The productivity gains can be monumental, freeing up staff members to focus on some of the more forgotten areas of hospitality when faced with a heavy workload. For hotels with numerous assets, like bedrooms and suites, swimming pools and restaurants, each area and facility must be managed to a certain standard, and the adoption of technology could be the key to unlocking that next level of service most hospitality businesses strive for.
5. The Experiential Economy
As consumer demand evolves, hotels must provide something more than just a room key. Encouraging guests to leave the confines of the hotel and venture out into the surrounding locale is not such a radical idea after all. In most cases, the site of a property is chosen precisely for that fact, the location.
Experiential travel, or the experiential stay, is set to be a prominent feature in hospitality moving forward. But to achieve this, hotels must meet guests halfway. Offering immersive experiences or assisting with their planning process through the means discussed above, taking into consideration personalisation and the digitisation of the guest experience will set them apart from competitors.
Above all, collaboration with the local community is key. More increasingly, hospitality businesses are ingratiating themselves with the surrounding area, building a strong sense of community pride, with staff evangelising for the experiences on offer just a stone’s throw away.
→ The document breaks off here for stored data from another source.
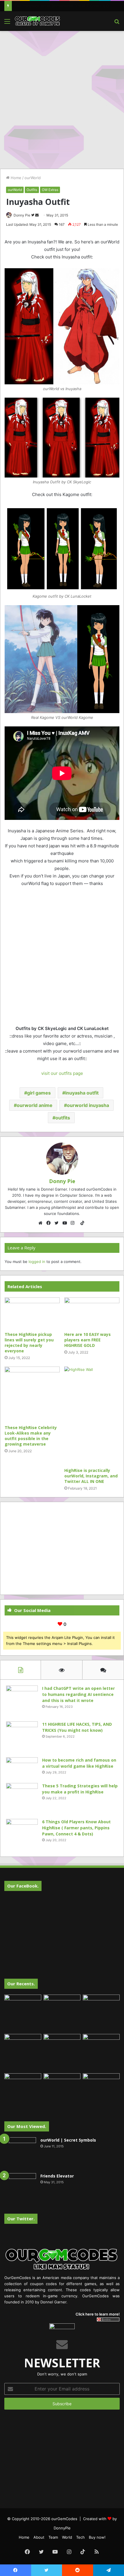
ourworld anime (34, 1105)
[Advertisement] (62, 99)
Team (53, 2537)
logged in (37, 1261)
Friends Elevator (57, 2176)
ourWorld (33, 177)
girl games (39, 1093)
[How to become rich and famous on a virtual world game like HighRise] (22, 1768)
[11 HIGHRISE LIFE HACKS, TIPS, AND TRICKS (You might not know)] (22, 1737)
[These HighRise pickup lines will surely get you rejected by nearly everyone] (32, 1313)
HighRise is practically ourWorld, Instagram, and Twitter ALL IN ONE (91, 1476)
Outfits (32, 190)
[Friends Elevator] (20, 2189)
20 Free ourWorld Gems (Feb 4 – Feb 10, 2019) (57, 5)
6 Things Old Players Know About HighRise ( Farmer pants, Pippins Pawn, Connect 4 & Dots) (76, 1828)
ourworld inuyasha (88, 1105)
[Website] (41, 1223)
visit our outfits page (62, 1073)
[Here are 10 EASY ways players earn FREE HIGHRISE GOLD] (91, 1313)
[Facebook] (49, 1223)
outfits (62, 1118)
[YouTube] (66, 1223)
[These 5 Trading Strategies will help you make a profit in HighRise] (22, 1799)
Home (15, 177)
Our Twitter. (21, 2218)
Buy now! (97, 2537)
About (38, 2537)
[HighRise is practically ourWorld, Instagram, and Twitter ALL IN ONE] (91, 1416)
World (67, 2537)
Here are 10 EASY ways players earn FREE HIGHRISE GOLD (87, 1340)
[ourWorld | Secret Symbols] (20, 2153)
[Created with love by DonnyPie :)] (37, 21)
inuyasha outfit (82, 1093)
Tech (80, 2537)
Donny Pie (22, 215)
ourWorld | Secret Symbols (68, 2140)
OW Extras (50, 190)
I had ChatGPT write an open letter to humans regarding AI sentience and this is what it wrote (78, 1694)
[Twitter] (58, 1223)
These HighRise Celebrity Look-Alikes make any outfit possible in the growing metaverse (31, 1436)
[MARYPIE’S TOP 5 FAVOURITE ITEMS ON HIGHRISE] (101, 2091)
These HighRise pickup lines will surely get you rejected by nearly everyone (29, 1343)
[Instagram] (74, 1223)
This features especially in the business leisure and remote working trends.
This hybridisation, a community space for work and life that offers a true experience, gives individuals something more than just a place to rest their head, creating new revenue streams for the business in the process.
The Hospitality Industry of Tomorrow
It’s generally accepted that hospitality needs to adapt to the changing needs of guests. Some industry commentators suggest that hotels will become a thing of the past, while others take a more conservative stance.
Whatever your outlook, one thing is for certain – demand has evolved and so too must businesses in the space.
It may not be instantly apparent, but technology sits at the heart of all these changes. For the staff, an innovative and technology-led approach frees them up to focus more on the service and the people, and for the guest, a familiar and more efficient experience, incorporating all the digital amenities and services they have come to know and demand, will make all the difference.
Many businesses in the hospitality sector are now at a crossroads, and the quicker they can adapt to the changing demand the better. Things are moving at pace – a pace that can only be matched through a future-focused approach enabled by technology.